It’s not lethal or anything, yet this vice around my head is unrelenting, despite the pain killers (making me dopey). Or that could be the cortisone leaving me sleepless.
But it’s just (another) sinus infection. Never mind noises are too loud, light is too bright, and standing suddenly elicits a shooting agony and a weird dizziness.
Not much writing is happening.
On sunny days, from my bedroom, I watch the clouds drift by. They are white and fluffy and made pixellated by the blind, which is down. Nothing happens in this mid morning hush. What is needed is a strong wind to funnel through my head and whisk it all away like it did Dorothy and Toto.
With the news of Anita Brookner’s death, I feel like I’m in one of her novels. Specifics are messier than her’s, but the broader plot of my life has unfolded just as quietly.

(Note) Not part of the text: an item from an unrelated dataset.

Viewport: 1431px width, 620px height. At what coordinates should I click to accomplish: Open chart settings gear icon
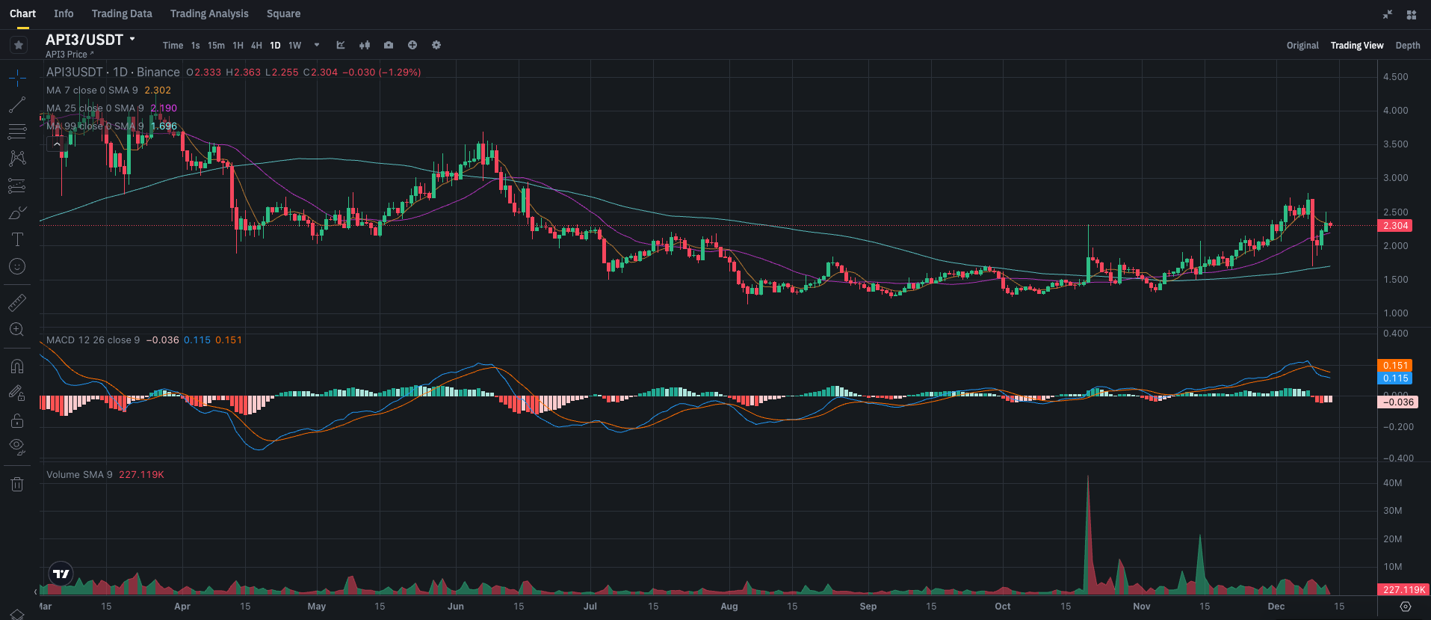pyautogui.click(x=436, y=46)
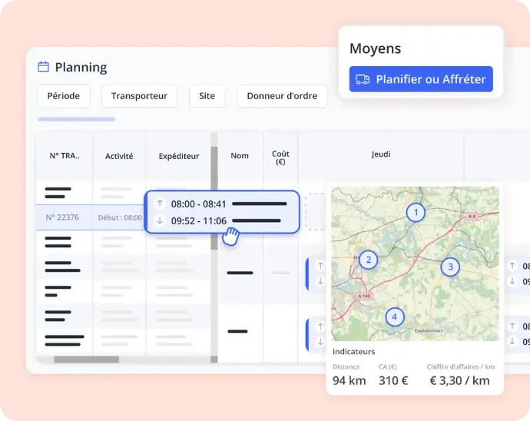Select map marker number 2
The image size is (530, 421).
point(369,260)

A writer of short stories, a woman of a certain age, and alone, occasionally becomes ill, but not seriously, the blurb might say.
I suspect her influence was more profound than I expected when I first read Hotel du Lac as a teen. Her work informed my writing, because often the action is emotional, rather than anything else, but I also believe she coloured my conception of what a writer and what a woman writing can be like. Independent, academic, and sad perhaps, but somehow successful. I should go back and read all her novels. Or go out and do something to escape this languid ennui I’m slowly being engulfed by.
“it is the mouse-like unassuming girl who gets the hero, while the scornful temptress with whom he has had a stormy affair retreats baffled from the fray, never to return. The tortoise wins every time. This is a lie, of course.”
Yes, I’ll read them or would do, but for the exhaustion. Tears welled up buying groceries the other afternoon, from the pain but also from the supermarketness of it all. I like to imagine Professor Brookner would have understood.